La epidemia de COVID-19 lleva más de 500 días, millones de muertos y contagiados. Frente al efecto específico del virus, qué tan peligroso puede ser banalizar los graves efectos de la automedicación crónica sin control ni diagnóstico, y el consumo del alcohol.
El cansancio es uno de los síntomas del COVID-19 que más refieren quienes lo padecen, y particular y prolongada sensación en quienes, ya han superado el momento crítico. Ese cansancio es físico, pero también y especialmente mental, anímico, con pérdida de voluntad, de iniciativa, capacidad de concentración, etc., algunos han hablado de “niebla mental”.
La epidemia de coronavirus ya lleva más de 500 días, millones de muertos, contagiados, sintomáticos o no, y al efecto específico del virus, padecemos todos las previamente inimaginables consecuencias de un cambio existencial histórico a escala planetaria.

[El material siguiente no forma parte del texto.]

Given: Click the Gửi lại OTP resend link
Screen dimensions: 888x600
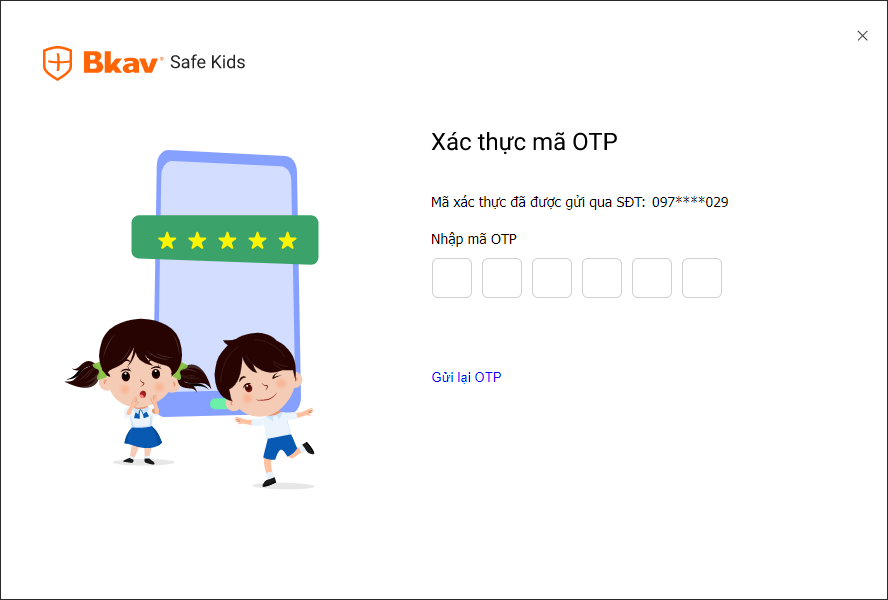Looking at the screenshot, I should click(x=466, y=377).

Eso también nos ha generado un estado de tensión permanente, de estrés diríamos coloquialmente, con su inevitable consecuencia de agotamiento, fatiga, cansancio, irritabilidad, baja tolerancia, etc. Cada uno lo experimentará y pondrá un nombre a su malestar, pero al igual que la pandemia, en mayor o menor medida, es una afección colectiva.

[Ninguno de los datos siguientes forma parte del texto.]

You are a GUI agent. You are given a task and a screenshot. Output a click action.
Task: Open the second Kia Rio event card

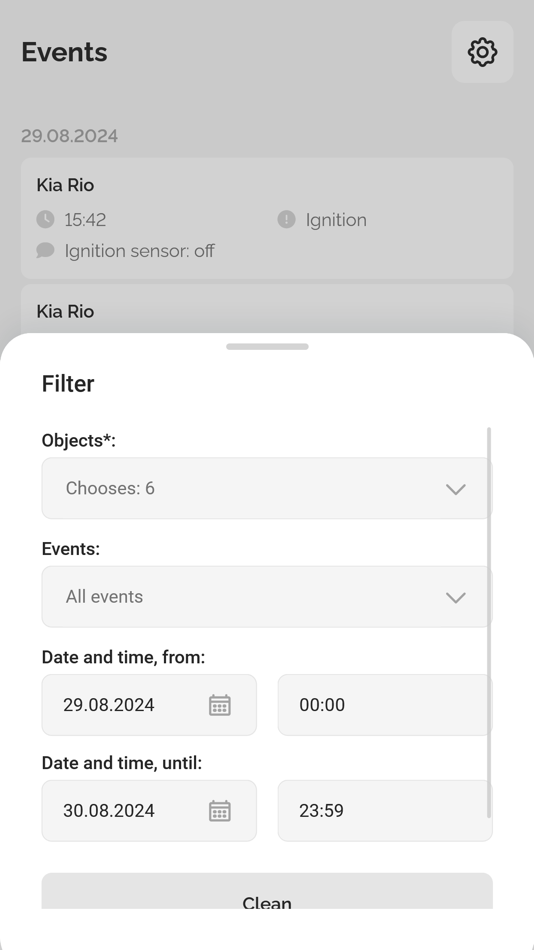267,308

De la misma manera que cada uno denominará a su malestar, lo que le permite identificarlo, también buscará diferentes formas de enfrentarlo, de poder liberarse del mismo. Así hay un resurgimiento muy favorable con la vida sana, deporte, cuidado en la alimentación, técnicas de meditación u otras prácticas que, hasta hace unos años poco difundidas, revalorizar el encuentro con el otro, el diálogo positivo, la sinergia, la colaboración.

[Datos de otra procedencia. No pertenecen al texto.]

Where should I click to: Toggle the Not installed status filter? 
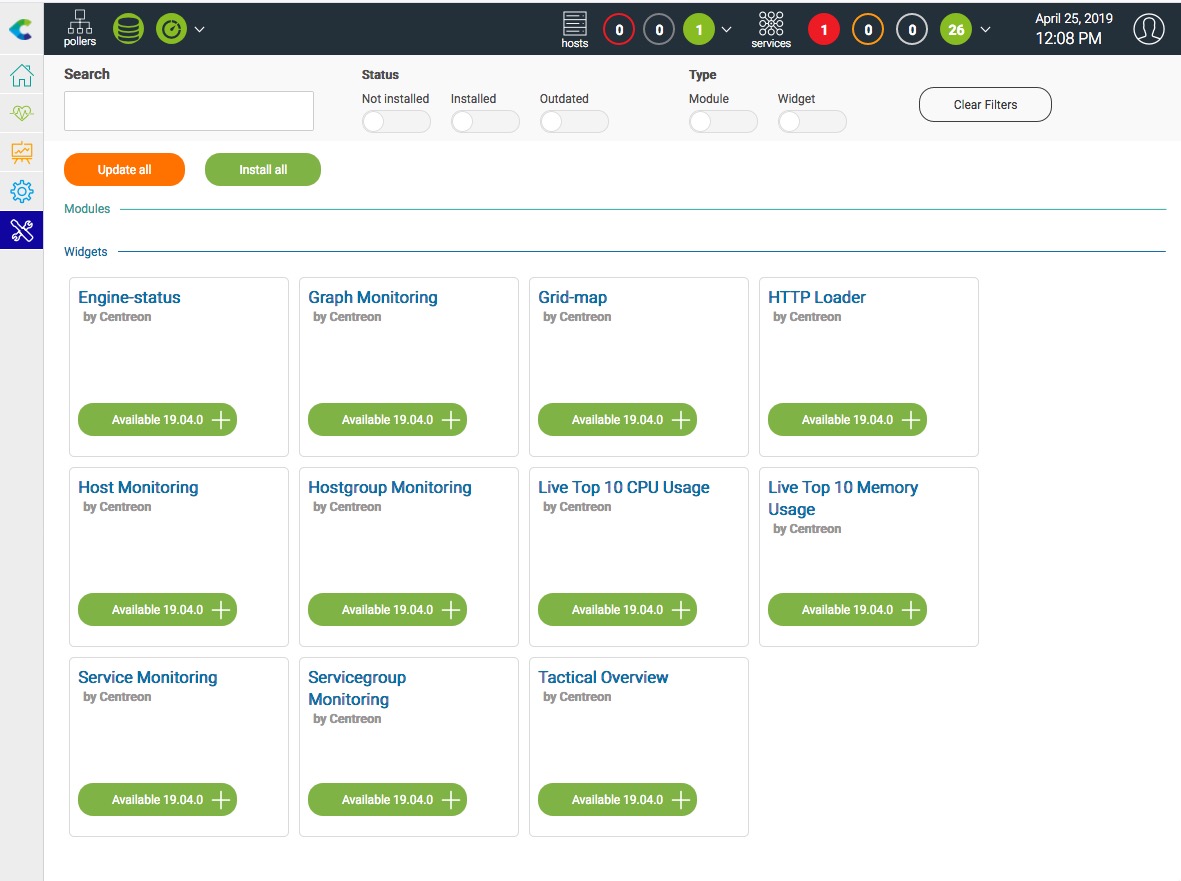(395, 122)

Pero por otro lado hay quienes, quizás en la incapacidad de utilizar esa u otras estrategias de manera eficiente, pueden buscar algo que los libere rápidamente, de ese malestar tan difuso como constante.
En este camino asistimos por una parte a un incremento en el consumo, de psicofármacos, muy frecuentemente automedicados. En muchos casos esa automedicación se le representa como un tratamiento médico, pero que, si bien fue sugerido o recetado por un médico, por un lado, no siguen indicaciones claras de dosis, de objeto de tratamiento, de duración especialmente y habitualmente, eso se relacionó en una única visita hace años, y luego la persona siguió modificando dosis y periodos a su criterio, banalizando los graves efectos de la automedicación crónica sin control ni diagnóstico.
La epidemia de coronavirus ya lleva más de 500 días.
Pero otra forma de escape empieza a tener características muy preocupantes, por la naturalización de la misma, ya que se instala en un relato que se instala como lógico e inevitable. Ese relato es que los sucesos, la rutina de una sociedad conmocionada, vuelven la jornada agotadora y es necesario y lógico tener un momento para desconectarse de la misma, y una copa de alcohol permite ese reencuentro, sereno, consigo mismo o quizás recreacional con amigos, para olvidar, desconectarse de la jornada.
Nada podría ser malo en ello, todos sin duda dirán que lo controlan. Sin embargo, ya no hay una epidemia, sino una instalación en lo social del alcohol y aunque cueste aceptarlo del alcoholismo en la sociedad. Su fortaleza, es su banalidad, ya que no es grave, sino que aporta un necesario relax, una distensión.
Nos asombramos cuando personajes célebres entran en una espiral de autodestrucción –caso Maradona o Chano– , y de alguna manera lo vivimos como ajeno y lejano, pero ninguno de ellos y lo más importante los miles sin nombre de nota, comenzaron en ese estado terminal que emerge en patologías que ponen en peligro su vida y a veces la de los demás.
Hanna Arendt, en el juicio del genocida Eichmann, asombrada por sus declaraciones, habló de la banalidad del mal. Quizás esta sea una punta del hilo de Ariadna, para evaluar qué nos pasa como sociedad y que consecuencias padecemos, frente a la banalización (negación?) del bienestar de la salud mental.